De sa prison, Rachid El Fayek accuse : 8 millions de DH pour gagner Fès en 2021
En prison pour corruption, l’ex-député RNI Rachid El Fayek affirme avoir été ciblé en 2021 par une tentative de chantage électoral mettant en jeu 8 millions de dirhams et deux hauts responsables à Fès. Voici les détails de sa plainte.
Déjà condamné pour corruption, l’ancien député RNI Rachid El Fayek revient sur le devant de la scène judiciaire. Cette fois, c’est lui qui porte plainte. Il affirme avoir été approché en 2021 pour verser 8 millions de dirhams à un responsable de la wilaya de Fès, précisément dans la circonscription de Fès-Sud où il a été élu, et qui compte quatre sièges, en échange d’un soutien lors des élections législatives de septembre 2021. Une nouvelle accusation explosive, en pleine période préélectorale, alors que le Maroc se prépare à renouveler ses institutions en 2026.
Une tentative de corruption dénoncée
Dans une plainte récemment déposée au parquet, El Fayek affirme qu’à l’approche des élections de 2021, on lui aurait demandé de verser 8 millions de dirhams pour obtenir un appui électoral à Fès , indique son avocat. Le deal présumé : 4 millions pour le candidat arrivé en tête dans sa circonscription, et 2 millions pour chacun des deux autres candidats soutenus. Tous, selon lui, membres du RNI, peut-on lire dans des extraits de la plainte déposée par El Fayek.
Il dit avoir refusé. Mais selon ses déclarations, une partie des sommes aurait tout de même été déposée puis revenue sur son propre compte bancaire, ce qu’il présente aujourd’hui comme une preuve matérielle de la tentative.
Selon la plainte, la remise des fonds devait s’effectuer par l’intermédiaire d’une personne "de confiance" entre les mis en cause et le haut responsable. El Fayek aurait d’abord refusé de remettre un million de dirhams, présenté comme un pot-de-vin au profit de ce dernier. Il aurait soutenu ne pas avoir besoin d’acheter son élection, fort de sa popularité et de son expérience en tant qu’ancien parlementaire et président de commune. Il affirme avoir été menacé: "Tu ne gagneras pas si tu refuses", lui aurait-on dit.

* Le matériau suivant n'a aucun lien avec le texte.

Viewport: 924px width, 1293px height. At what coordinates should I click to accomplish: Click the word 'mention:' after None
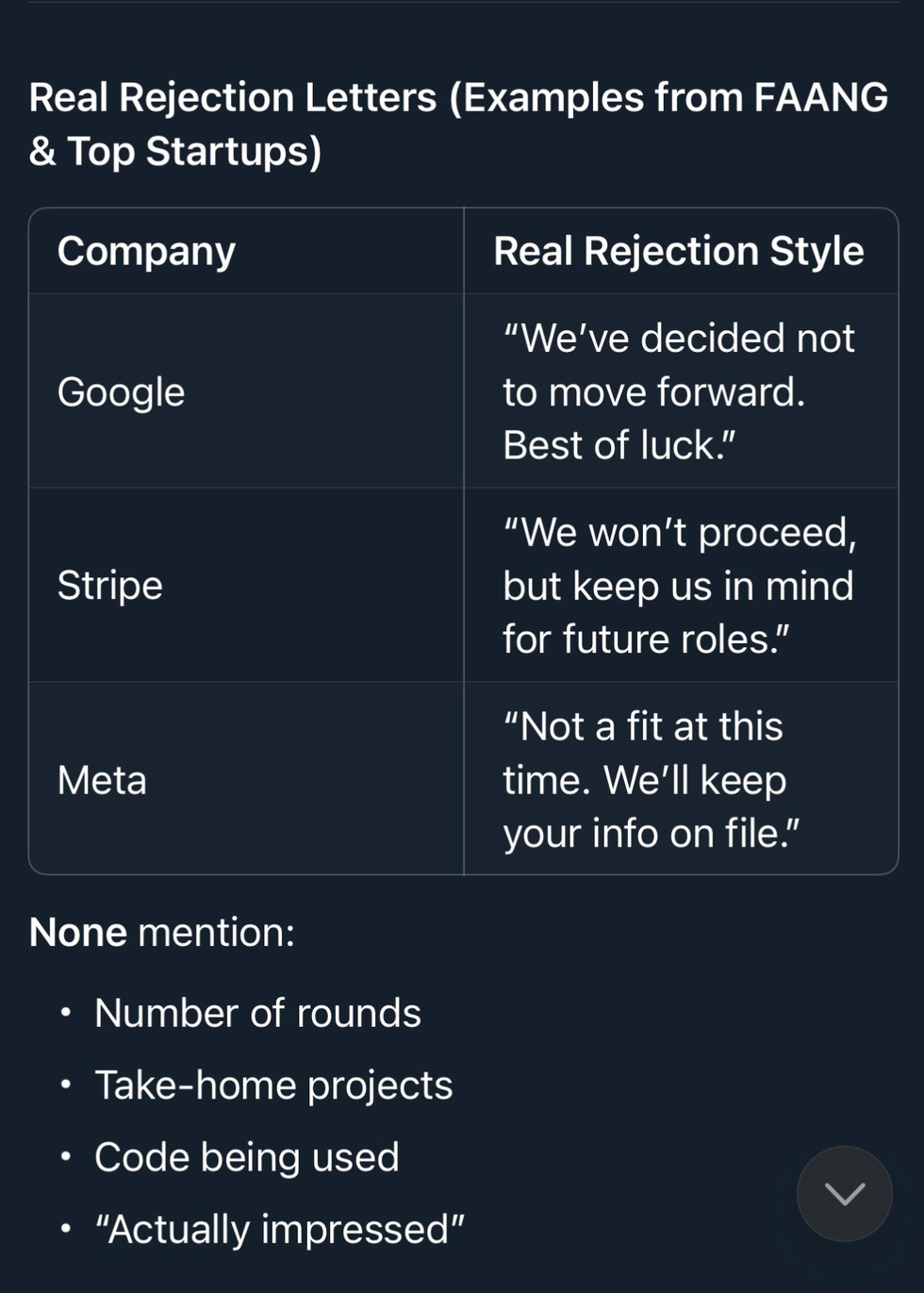(216, 932)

Face "aux menaces et au chantage" qu’il dit avoir subis, Rachid El Fayek a, selon sa version, fini par céder à la pression et consenti, à contrecœur, à verser la somme sous forme de prêt, à restituer après les élections.
Toujours selon sa version, après le scrutin, il aurait réclamé la restitution des 2 millions de dirhams prêtés. Son interlocuteur aurait commencé à temporiser, avant de lui restituer partiellement la somme : d’abord 200.000 dirhams, puis 800.000 dirhams, transportés dans une valise grise et déposés par un tiers dans une agence bancaire. Le reste, soit un million de dirhams, n’a toujours pas été récupéré.
Des enregistrements à l’appui ?
El Fayek demande aujourd’hui l’ouverture d’une enquête approfondie. Il affirme détenir des enregistrements audio et des échanges téléphoniques à l’appui de ses accusations. Son avocat, Me Mohamed Hassi, assure que son client est prêt à coopérer pleinement avec la justice et à livrer d’autres révélations sur le déroulement du scrutin à Fès, comme il l’a indiqué dans plusieurs déclarations à la presse.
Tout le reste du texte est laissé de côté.